PyDiatomic solves the time-independent coupled-channel Schroedinger equation using the Johnson renormalized Numerov method [1]. This is very compact and stable algorithm.

The code is directed to the computation of photodissociation cross sections for diatomic molecules. The coupling of electronic states results in transition profile broadening, line-shape asymmetry, and intensity sharing. A coupled-channel calculation is the only correct method compute the photodissociation cross-section.

Installation

PyDiatomic requires Python 3.6 (*), numpy, scipy and periodictable. If you don't already have Python, we recommend an "all in one" Python package such as the Anaconda Python Distribution, which is available for free.

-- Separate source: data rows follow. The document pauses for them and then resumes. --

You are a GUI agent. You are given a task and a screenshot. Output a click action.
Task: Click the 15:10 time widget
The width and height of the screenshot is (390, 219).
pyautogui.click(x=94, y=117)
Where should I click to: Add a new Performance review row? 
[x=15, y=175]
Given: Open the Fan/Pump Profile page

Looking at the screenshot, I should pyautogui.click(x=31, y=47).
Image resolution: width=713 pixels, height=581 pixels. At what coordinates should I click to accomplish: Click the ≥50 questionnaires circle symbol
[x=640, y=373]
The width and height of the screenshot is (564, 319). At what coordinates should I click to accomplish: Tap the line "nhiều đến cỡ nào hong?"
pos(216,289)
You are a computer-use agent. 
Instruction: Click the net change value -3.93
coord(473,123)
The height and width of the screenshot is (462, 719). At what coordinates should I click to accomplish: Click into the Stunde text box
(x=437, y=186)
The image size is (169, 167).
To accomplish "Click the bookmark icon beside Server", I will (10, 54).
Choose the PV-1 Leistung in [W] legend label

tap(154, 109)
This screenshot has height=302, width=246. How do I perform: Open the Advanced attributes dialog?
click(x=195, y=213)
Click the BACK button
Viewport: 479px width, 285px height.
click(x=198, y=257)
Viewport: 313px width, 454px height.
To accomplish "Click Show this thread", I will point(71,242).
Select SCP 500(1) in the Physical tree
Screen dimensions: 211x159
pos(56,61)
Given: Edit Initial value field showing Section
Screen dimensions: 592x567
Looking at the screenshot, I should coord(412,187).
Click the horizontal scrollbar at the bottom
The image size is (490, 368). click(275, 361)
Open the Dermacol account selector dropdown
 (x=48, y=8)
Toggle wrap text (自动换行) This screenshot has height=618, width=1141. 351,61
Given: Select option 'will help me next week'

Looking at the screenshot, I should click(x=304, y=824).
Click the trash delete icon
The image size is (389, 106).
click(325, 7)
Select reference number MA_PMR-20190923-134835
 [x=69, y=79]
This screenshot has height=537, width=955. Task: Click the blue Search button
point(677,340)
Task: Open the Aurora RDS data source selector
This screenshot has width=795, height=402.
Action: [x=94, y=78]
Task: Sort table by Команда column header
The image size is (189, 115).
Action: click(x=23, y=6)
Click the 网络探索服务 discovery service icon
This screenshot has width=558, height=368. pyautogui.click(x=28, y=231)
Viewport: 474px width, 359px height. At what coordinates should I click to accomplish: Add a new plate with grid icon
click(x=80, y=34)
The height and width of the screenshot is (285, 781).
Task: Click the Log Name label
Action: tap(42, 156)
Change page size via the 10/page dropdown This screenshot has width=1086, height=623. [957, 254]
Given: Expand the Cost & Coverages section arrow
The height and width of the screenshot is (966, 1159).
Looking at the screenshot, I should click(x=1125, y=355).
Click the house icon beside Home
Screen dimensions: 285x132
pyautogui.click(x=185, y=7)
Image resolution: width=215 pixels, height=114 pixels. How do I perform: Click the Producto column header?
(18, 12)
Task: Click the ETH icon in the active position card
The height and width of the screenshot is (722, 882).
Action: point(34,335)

Download the latest version from github

git clone https://github.com/stggh/PyDiatomic.git

cd to the PyDiatomic directory, and use

python setup.py install --user

Or, if you wish to edit the PyDiatomic source code without re-installing each time

python setup.py develop --user

periodictable

pip install periodictable

execution speed: There are big gains > x8 in using the intel math kernel librayr

sudo apt install intel-mkl

(*) due to the use of infix matrix multiplication @. To run with python < 3.5, replace A @ B with np.dot(A, B) in cse.py and expectation.py.

Example of use

PyDiatomic has a wrapper classes :class:`cse.Cse()` and :class:`cse.Transition()`

:class:`cse.Cse()` set ups the CSE problem (interaction matrix of potential energy curves, and couplings) and solves the coupled channel Schroedinger equation for an initial guess energy.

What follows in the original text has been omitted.